When I was still a member of what is probably best termed the British Jihadi
Network, a series of semi-autonomous British Muslim terrorist groups linked by
a single ideology, I remember how we used to laugh in celebration whenever
people on TV proclaimed that the sole cause for Islamic acts of terror like
9/11, the Madrid bombings and 7/7 was Western foreign policy. By blaming the
government for our actions, those who pushed the 'Blair's bombs' line did our
propaganda work for us. More important, they also helped to draw away any
critical examination from the real engine of our violence: Islamic theology.


It is astounding how infrequently one hears such candor among the public
voices of "moderate" Islam. This is what we owe the true moderates of
the Muslim world: we must hold their co-religionists to the same standards of
civility and reasonableness that we take for granted in all other people. Only
our willingness to openly criticize Islam for its all-too-obvious failings can
make it safe for Muslim moderates, secularists, apostates--and, indeed,
women--to rise up and reform their faith.

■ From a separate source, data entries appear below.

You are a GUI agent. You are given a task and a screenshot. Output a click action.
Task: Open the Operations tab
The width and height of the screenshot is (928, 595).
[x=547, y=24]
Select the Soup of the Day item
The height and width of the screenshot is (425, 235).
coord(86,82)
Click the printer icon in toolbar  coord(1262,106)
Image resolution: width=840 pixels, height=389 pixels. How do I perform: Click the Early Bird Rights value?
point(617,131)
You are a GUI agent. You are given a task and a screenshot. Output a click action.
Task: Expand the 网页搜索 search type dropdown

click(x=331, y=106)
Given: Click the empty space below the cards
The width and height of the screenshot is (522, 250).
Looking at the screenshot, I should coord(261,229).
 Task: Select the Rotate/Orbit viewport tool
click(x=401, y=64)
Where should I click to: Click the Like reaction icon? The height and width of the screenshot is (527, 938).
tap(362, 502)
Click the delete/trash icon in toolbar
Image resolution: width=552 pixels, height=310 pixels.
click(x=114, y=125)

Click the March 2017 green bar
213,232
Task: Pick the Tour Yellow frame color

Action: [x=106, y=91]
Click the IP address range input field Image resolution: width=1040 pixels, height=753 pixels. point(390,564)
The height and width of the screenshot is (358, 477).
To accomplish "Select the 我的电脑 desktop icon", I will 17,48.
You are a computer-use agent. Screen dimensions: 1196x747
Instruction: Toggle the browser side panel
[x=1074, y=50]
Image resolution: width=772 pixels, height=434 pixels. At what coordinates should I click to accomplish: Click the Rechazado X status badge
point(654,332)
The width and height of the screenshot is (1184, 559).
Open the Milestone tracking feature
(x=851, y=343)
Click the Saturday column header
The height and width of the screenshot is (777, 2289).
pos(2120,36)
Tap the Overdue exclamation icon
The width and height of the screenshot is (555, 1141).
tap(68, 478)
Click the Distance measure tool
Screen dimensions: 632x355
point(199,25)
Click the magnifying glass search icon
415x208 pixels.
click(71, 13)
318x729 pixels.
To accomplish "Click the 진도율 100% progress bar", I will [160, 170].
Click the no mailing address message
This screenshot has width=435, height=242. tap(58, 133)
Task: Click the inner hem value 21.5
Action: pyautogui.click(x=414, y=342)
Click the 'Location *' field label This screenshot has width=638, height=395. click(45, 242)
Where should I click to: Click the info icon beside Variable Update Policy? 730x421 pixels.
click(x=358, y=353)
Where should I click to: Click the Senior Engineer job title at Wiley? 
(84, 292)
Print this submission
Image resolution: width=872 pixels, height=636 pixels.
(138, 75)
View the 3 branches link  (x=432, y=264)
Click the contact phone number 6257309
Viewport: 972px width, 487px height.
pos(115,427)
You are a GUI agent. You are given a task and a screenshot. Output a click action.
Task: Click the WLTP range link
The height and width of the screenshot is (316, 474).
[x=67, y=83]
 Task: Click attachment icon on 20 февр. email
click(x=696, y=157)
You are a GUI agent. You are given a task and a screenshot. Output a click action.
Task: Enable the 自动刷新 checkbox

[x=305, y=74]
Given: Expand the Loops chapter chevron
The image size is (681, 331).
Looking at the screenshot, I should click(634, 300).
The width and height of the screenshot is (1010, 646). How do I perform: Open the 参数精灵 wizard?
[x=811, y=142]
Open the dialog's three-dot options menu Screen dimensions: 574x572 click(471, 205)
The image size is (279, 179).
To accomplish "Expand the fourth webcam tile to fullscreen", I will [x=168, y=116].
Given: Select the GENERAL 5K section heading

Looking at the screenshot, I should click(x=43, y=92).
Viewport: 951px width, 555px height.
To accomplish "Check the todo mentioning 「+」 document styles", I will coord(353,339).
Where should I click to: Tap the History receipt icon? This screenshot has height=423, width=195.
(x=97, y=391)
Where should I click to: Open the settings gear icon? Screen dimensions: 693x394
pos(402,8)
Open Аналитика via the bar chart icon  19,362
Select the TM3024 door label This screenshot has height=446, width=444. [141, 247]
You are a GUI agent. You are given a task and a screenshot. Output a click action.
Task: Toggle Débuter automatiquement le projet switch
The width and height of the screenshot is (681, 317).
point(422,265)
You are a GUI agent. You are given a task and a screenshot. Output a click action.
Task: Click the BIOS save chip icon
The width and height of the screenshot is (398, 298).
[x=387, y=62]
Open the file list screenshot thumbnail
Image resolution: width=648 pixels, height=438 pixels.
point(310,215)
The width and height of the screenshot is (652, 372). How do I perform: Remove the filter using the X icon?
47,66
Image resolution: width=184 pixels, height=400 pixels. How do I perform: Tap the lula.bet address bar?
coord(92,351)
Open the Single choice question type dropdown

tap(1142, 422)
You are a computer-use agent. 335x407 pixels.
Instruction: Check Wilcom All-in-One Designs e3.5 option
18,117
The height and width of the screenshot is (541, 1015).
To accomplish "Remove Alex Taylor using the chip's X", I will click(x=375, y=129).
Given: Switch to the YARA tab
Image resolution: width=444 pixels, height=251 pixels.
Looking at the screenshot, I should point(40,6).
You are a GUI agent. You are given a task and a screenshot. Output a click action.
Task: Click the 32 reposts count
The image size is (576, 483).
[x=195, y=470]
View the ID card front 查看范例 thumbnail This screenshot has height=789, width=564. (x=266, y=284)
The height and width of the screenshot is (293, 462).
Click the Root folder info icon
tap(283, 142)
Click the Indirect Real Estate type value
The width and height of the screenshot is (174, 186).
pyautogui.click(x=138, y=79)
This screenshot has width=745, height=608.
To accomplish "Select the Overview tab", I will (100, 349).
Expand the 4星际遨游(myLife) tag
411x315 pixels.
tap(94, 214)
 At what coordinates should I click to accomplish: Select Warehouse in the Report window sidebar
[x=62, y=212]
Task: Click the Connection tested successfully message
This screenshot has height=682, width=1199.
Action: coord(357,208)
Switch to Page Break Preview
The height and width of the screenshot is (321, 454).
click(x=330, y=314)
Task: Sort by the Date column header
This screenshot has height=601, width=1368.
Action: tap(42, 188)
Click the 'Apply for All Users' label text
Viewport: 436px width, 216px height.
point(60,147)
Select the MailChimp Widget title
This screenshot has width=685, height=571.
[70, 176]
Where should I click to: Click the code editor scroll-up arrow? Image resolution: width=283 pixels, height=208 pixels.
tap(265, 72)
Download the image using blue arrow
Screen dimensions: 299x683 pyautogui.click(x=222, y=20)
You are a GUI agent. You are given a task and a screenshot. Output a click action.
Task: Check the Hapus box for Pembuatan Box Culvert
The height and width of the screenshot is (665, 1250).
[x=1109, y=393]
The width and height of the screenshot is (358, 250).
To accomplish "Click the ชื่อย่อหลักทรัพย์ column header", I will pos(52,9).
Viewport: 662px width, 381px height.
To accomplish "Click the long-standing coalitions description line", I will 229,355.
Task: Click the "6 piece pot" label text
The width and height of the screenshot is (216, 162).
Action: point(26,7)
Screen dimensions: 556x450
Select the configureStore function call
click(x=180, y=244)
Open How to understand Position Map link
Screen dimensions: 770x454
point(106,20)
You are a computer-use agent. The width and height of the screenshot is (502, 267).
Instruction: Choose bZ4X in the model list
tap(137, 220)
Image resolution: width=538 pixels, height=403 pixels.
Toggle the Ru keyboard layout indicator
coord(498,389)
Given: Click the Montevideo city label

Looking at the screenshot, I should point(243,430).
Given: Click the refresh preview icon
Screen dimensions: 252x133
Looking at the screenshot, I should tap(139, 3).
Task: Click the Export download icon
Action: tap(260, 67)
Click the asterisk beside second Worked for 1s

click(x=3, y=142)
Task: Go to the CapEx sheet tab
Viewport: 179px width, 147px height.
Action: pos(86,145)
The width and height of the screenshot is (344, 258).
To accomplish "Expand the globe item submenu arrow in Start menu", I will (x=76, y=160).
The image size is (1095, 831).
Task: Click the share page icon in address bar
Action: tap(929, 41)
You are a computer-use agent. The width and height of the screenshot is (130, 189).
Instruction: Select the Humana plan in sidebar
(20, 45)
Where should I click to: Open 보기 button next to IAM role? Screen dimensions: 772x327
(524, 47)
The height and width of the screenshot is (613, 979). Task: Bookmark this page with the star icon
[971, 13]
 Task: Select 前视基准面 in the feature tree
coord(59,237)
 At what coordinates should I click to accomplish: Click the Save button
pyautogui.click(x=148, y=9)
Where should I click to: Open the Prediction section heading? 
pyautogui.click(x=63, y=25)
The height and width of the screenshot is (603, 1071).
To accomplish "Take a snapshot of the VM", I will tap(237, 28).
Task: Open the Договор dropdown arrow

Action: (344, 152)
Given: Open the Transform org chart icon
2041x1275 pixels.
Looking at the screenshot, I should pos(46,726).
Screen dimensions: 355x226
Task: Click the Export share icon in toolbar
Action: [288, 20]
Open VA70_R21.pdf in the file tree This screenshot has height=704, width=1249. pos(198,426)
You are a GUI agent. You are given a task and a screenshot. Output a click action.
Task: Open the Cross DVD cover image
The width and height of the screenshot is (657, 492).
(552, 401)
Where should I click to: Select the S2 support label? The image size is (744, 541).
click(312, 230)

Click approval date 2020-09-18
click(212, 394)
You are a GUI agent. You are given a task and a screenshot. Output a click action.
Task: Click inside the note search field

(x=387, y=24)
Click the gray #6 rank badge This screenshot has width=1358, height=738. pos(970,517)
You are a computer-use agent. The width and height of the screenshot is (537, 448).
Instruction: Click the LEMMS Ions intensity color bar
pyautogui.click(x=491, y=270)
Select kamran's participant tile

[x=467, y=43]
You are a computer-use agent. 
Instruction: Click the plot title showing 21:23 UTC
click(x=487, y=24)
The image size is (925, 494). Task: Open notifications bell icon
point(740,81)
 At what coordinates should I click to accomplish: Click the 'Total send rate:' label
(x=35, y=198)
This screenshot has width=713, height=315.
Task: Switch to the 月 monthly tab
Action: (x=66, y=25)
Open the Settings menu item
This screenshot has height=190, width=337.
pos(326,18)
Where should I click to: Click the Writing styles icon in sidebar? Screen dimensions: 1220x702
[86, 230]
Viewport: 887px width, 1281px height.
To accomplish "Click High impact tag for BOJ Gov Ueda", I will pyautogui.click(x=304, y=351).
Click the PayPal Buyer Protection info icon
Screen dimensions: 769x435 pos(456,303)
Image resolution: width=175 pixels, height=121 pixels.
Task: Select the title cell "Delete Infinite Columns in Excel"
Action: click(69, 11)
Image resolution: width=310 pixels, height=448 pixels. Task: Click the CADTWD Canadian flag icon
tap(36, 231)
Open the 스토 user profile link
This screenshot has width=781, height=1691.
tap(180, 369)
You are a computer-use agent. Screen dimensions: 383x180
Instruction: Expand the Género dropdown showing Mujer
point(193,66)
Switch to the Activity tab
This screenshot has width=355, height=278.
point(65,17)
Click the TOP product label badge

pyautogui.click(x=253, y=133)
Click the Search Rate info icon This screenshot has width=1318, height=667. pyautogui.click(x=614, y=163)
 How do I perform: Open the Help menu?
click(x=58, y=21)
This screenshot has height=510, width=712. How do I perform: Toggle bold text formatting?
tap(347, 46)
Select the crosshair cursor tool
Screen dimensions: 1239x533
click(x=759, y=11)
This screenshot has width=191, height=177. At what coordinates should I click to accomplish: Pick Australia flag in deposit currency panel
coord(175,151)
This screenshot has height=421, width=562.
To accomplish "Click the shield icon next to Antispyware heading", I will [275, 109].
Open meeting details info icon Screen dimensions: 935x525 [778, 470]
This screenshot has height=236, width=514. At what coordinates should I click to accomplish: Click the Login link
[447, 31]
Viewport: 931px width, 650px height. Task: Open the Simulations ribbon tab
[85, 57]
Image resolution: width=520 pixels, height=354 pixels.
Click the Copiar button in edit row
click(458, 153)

And if anyone in this debate can be credibly accused of racism, it is the
western apologists and "multiculturalists" who deem Arabs and Muslims
too immature to shoulder the responsibilities of civil discourse. As Ayaan
Hirsi Ali has pointed out, there is a calamitous form of "affirmative
action" at work, especially in western Europe, where Muslim immigrants are
systematically exempted from western standards of moral order in the name of
paying "respect" to the glaring pathologies in their culture. Hirsi
Ali has also observed that there is a quasi-racist double-think on display
whenever western powers trumpet that "Islam is peace," all the while
taking heroic measures to guard against the next occasion when the barbarians
run amok in response to a film, cartoon, opera, novel, beauty pageant--or the
mere naming of a teddy bear.


Have you seen the Danish cartoons that so roiled the Muslim world? Probably
not, as their publication was suppressed by almost every newspaper, magazine,
and television station in the United
States. Given their volcanic
reception--hundreds of thousands of Muslims rioted, hundreds of people were
killed--their sheer banality should have rendered these drawings
extraordinarily newsworthy. One magazine which did print them, Free Inquiry (for which I am proud to have written), had its stock banned from every Borders
and Waldenbooks in the country. These are precisely the sorts of capitulations
that we must avoid in the future.


The lesson we should draw from the Fitna controversy is that we
need more criticism of Islam, not less. Let it come down in such torrents that
not even the most deluded Islamist could conceive of containing it. As Ibn
Warraq, author of the revelatory Why I Am Not a Muslim, said in
response to recent events:


It is perverse for the western media to lament the lack of an Islamic
reformation and willfully ignore works such as Wilders' film, Fitna.
How do they think reformation will come about if not with criticism? There is
no such right as 'the right not to be offended; indeed, I am deeply offended by
the contents of the Koran, with its overt hatred of Christians, Jews,
apostates, non-believers, homosexuals but cannot demand its suppression.


It is time we recognized that those who claim the "right not to be
offended" have also announced their hatred of civil society.